Iemand van Perzische afkomst noem je een Pers of een Perziër.
De taal van de Perzen, Perzisch, behoort tot de Indo-Iraanse taalfamilie.
De Tadzjieken uit Centraal-Azië vormen een met de Perzen verwant volk.
Volgens het CIA World Factbook van 2006, bestaat 51% van de huidige bevolking van Iran uit etnische Perzen; andere schattingen gaan uit van een percentage van 70%.
- In Nederland wonen ongeveer 31.064 Iraniërs (2009), vooral in grote steden als Amsterdam, Rotterdam, Den Haag en Utrecht.
- In Nederland wonen er ongeveer 49.122 Afghanen (2019)
- In Nederland wonen er ongeveer 474 Tadzjieken (2022)
Literaire traditie
[bewerken | brontekst bewerken]Vanouds worden de Perzen door het Westen gezien als bezitters van grote rijkdom en luxe, maar desondanks van twijfelachtig allooi door de absolute macht van hun koningen en de veronderstelde slaafse houding van al hun onderdanen.

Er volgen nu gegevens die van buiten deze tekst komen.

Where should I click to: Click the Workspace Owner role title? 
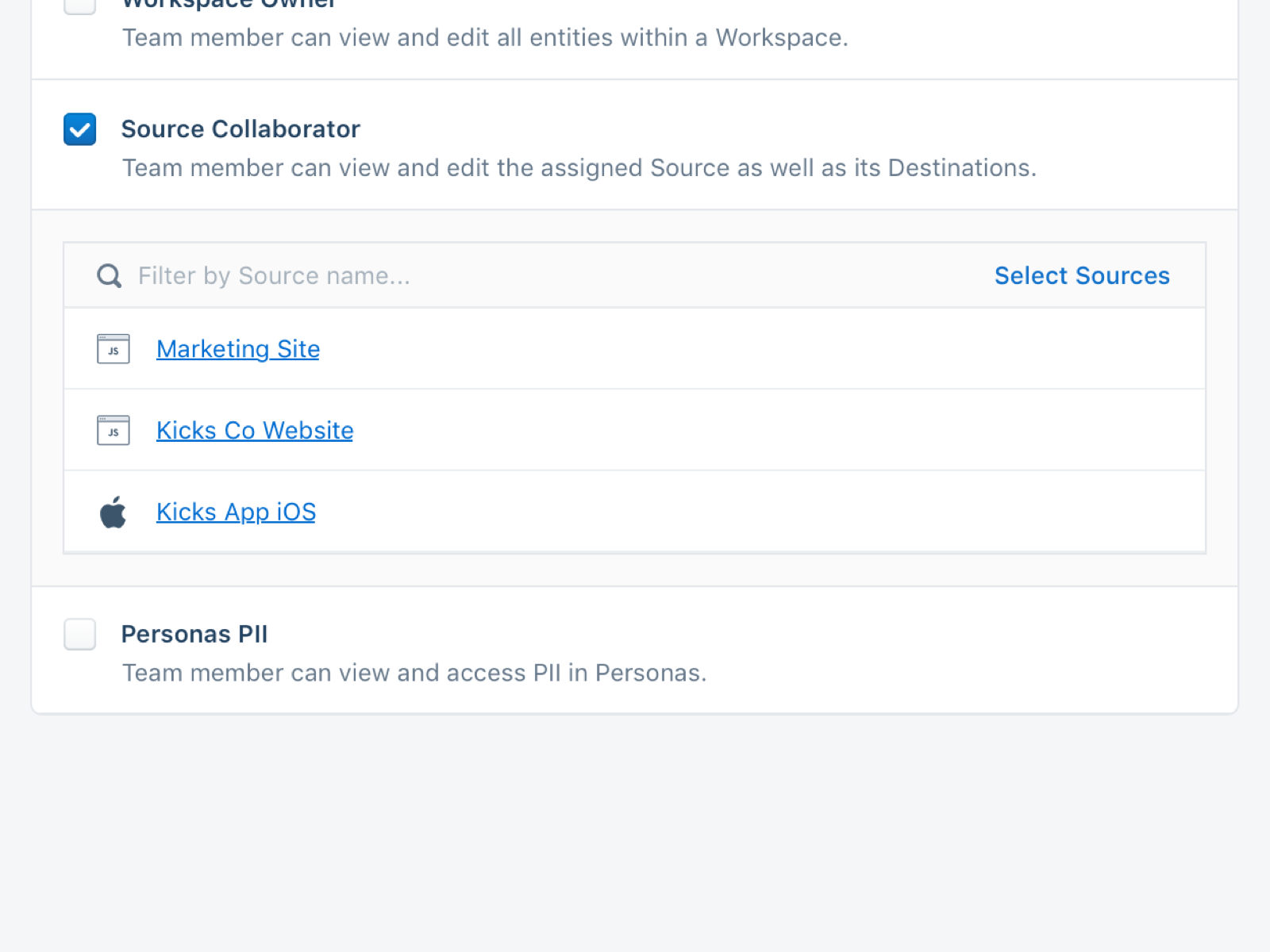pos(229,4)
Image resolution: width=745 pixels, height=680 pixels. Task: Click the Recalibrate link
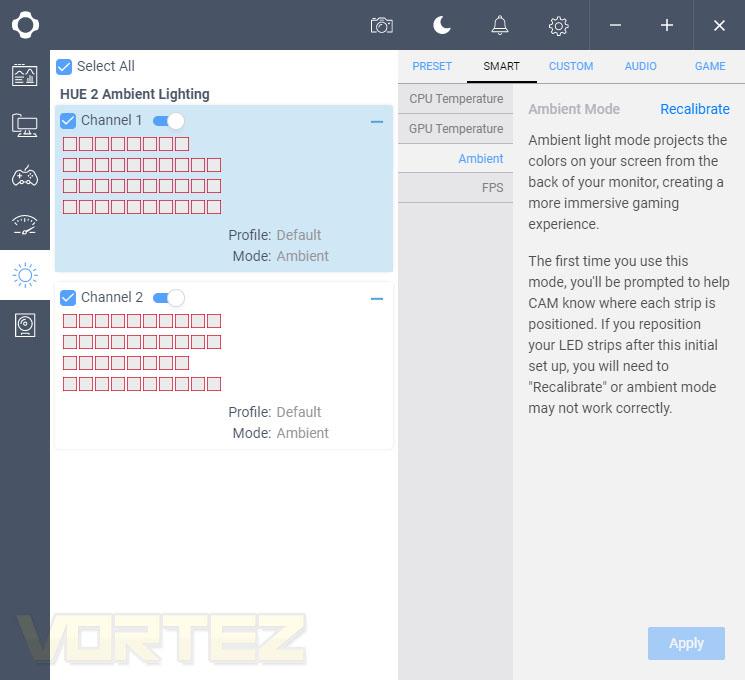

De Grieken (en later de Romeinen) vonden dat zijzelf het juiste midden hielden tussen die "verwijfde", cultureel zeer verfijnde oosterlingen enerzijds en de ruwe, beestachtige noorderlingen als Galliërs en Germanen anderzijds. Europeanen hadden volgens hen een meer egalitaire, sobere samenleving van echte vrije mannen. Deze gemeenplaats overleefde ruimschoots de oudheid.
Herodotos bericht ons al dat, toen de Spartaanse koning Pausanias rond 480/479 voor Christus de Perzische vorst Xerxes I uit Griekenland wist te verjagen, hij zo verbijsterd was over de luxe van 's konings tent, de tapijten, het eetgerei en het voedsel tegenover het verschil met zijn Spartaans maal, dat hij tegen de Griekse generaals uitriep:
,,Wat een sufferds zijn die Perzen! Moet je deze rijkdom zien en toch gingen ze naar Griekenland om ons van een karig maaltje te beroven!"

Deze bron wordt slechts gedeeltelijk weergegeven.